Many websites on today's Internet display content that is of no or little interest to visiting users; the content is downloaded, however, and device power and bandwidth is expended to retrieve the data.
Data, such as advertisement, widgets, or social media data, often comes from different servers which delays the display of what is important to the user.
Because of the numerous data sources and rich content of the various items, much time and bandwidth can be required to retrieve all the data prior to rendering a web page.
This translates into increased power consumption and the additional content slows down web page rendering.
Scrolling may result in additional data retrievals from sources next to that.
A recently filed Microsoft patent describes a browser plug-in designed to conserve bandwidth and power by blocking, moving, or redirecting irrelevant content from websites.
What is considered interesting and what is not should be decided by the user of the browser according to Microsoft. Users could define interesting and uninteresting items to provide the plugin with the required information to load, block, or delay content.
Microsoft notes that the solution differs from ad-blocking extensions in several key areas. Content blockers block scripts based on rules, for the most part.
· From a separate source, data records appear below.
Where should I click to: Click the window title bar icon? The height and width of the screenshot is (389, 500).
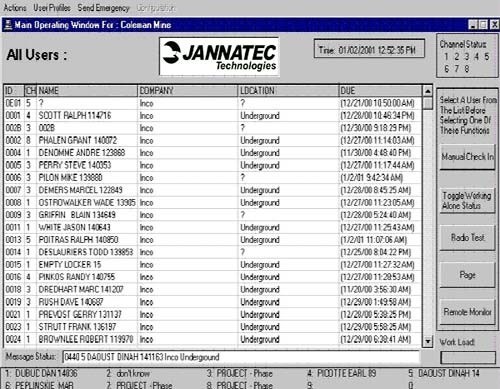coord(8,25)
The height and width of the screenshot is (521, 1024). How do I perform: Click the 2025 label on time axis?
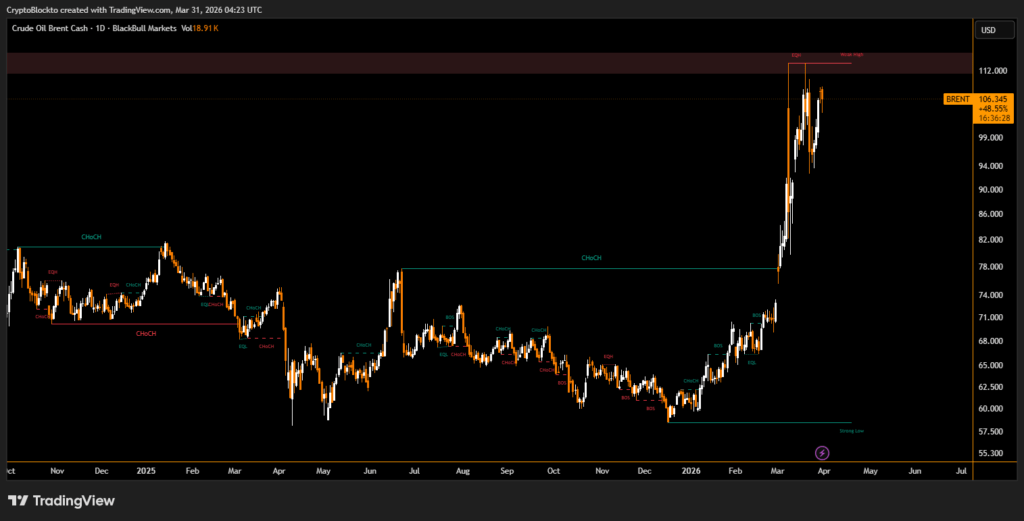click(x=146, y=469)
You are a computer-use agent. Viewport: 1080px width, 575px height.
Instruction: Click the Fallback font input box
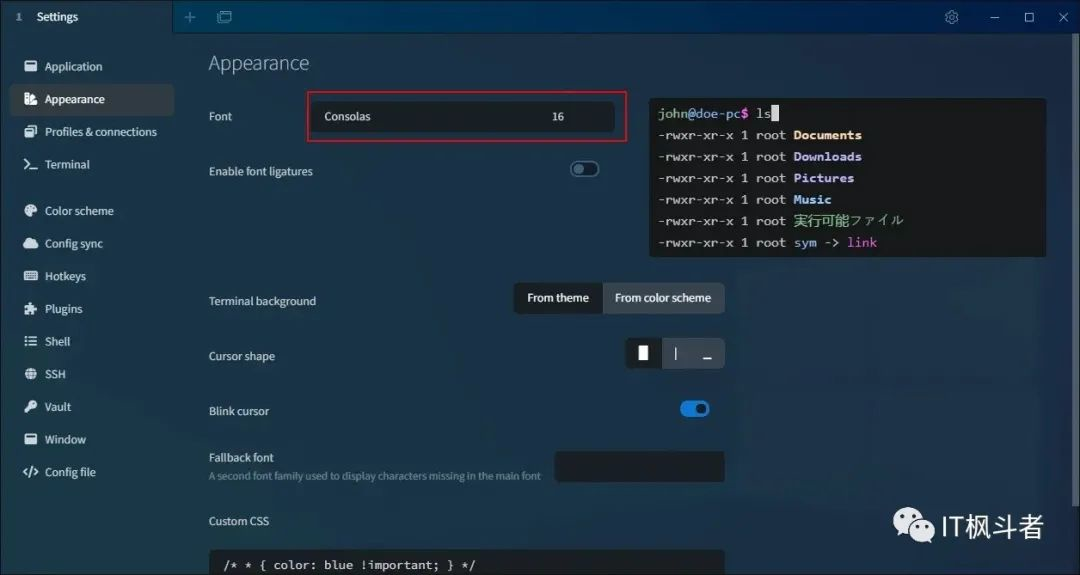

It is the case, usually, that ad-blockers include a default list when they are installed that is used automatically to block content.
While these lists focus on blocking advertisement, usually, some lists may block other content on sites as well.
Microsoft's solution uses information provided by the user to communicate these to servers which would require that Internet companies implement certain functions on their servers to handle these requests.
The solution is different from reading modes that some browsers support natively or as browser extensions; reading mode modifies web pages so that only the core content, usually an article, is displayed to the user.
Microsoft's patent application describes a browser plug-in that uses information provided by the user to determine if and how content is loaded. While that sounds good on paper on first glance, it would require quite the concentrated effort to get users and content distributors on board.
Additionally, some of it sounds similar to the "pick your interests" options that advertising companies use to determine which advertisement to deliver to users. Microsoft's patent application describes a system that has a broader scope as it is not limited to advertisement.
I cannot see this going anyway, to be honest, though.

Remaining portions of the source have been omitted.